ABSTRACT

Contemporary Black British lesbian writer and performer whose work has done much to produce a Black lesbian history in/of Britain. Born in Cambridge she lived with a singleparent white foster mother until the latter retired when Mason-John was four years old. She was then placed in a Barnardo’s home in Essex, disastrously re-united for a time with her mother whom she describes as treating her sadistically, resulting in Mason-John being taken back into care at the age of twelve, and then being fostered again from the age of thirteen. Educated at Ilford County High School for Girls and Leeds University, where she read Politics and Philosophy, she also completed a postgraduate course in Journalism with Business Press International.
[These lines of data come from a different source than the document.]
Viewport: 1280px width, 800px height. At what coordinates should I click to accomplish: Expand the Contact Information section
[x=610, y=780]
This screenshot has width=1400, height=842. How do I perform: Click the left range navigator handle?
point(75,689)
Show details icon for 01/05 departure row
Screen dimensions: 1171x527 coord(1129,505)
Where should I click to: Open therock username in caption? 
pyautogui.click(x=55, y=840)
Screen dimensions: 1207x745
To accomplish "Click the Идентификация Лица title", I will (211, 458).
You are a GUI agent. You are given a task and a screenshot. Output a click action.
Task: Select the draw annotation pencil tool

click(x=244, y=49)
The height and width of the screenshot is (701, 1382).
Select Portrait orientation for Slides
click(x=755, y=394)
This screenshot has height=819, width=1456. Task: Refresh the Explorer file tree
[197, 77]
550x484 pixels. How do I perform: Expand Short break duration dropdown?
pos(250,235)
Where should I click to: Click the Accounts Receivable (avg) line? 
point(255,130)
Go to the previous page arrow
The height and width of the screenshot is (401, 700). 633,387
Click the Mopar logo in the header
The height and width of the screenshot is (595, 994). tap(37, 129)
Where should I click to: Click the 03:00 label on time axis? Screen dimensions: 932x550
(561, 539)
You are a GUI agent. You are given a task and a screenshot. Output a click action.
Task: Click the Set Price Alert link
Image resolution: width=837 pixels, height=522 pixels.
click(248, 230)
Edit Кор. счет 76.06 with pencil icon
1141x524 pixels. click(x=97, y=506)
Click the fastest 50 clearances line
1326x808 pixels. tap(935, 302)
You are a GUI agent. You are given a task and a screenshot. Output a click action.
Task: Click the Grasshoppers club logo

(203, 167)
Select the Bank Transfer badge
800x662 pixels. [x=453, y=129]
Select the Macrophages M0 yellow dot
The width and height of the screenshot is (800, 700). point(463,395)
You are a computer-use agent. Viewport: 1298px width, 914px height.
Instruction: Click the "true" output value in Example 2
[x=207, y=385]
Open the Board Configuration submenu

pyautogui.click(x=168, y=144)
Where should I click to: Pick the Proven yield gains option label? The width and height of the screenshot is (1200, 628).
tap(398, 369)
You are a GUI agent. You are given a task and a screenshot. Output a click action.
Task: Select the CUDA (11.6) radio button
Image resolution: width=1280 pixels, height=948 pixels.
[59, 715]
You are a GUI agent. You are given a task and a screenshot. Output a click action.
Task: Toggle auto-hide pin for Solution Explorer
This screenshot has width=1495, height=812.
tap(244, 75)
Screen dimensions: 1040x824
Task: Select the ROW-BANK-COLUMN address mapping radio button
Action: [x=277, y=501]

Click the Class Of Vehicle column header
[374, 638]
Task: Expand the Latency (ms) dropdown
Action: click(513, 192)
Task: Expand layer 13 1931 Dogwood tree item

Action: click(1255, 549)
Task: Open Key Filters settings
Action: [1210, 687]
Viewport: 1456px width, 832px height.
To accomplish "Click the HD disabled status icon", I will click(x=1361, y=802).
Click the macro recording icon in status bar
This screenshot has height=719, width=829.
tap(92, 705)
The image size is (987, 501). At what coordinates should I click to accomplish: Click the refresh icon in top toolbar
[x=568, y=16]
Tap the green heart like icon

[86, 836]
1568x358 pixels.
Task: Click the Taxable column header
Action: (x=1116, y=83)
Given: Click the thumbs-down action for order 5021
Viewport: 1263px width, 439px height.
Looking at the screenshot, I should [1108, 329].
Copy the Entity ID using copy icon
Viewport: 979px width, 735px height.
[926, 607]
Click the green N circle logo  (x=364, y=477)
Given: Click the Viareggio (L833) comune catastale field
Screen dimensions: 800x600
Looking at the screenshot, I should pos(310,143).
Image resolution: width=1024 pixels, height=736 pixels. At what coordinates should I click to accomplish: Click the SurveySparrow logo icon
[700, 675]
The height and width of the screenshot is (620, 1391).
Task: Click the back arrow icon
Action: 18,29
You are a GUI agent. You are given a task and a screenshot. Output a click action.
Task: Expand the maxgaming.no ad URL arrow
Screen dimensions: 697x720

Since then she has written for the black national newspaper, the Voice, and has been a staff reporter on the lesbian and gay national newspaper, the Pink Paper. She has also contributed articles to various other newspapers like the Guardian and Social Work Today. Her book Making Black Waves (1993) was the first to record the experiences of black lesbians in Britain. It was followed by Talking Black (1995), a collection of texts by lesbians of African and Asian descent. Her volume Brown Girl in the Ring (1998) introduces her creative writing, including autobiogra-phy, poetry, and performance pieces. In it she records the importance Barbara BURFORD’S collection The Threshing Floor had on her work. The texts engage with the sexual and racial politics in lesbian circles of the 1980s and 1990s, raising complex questions about black women’s sexual relationships with white women, the politics of queer and sado-masochism, and the history of black lesbian experiences in Britain. Mason-John is also known as Queenie, a name apparently given to her by San Francisco gays who thought she was a bigger queen than any of them.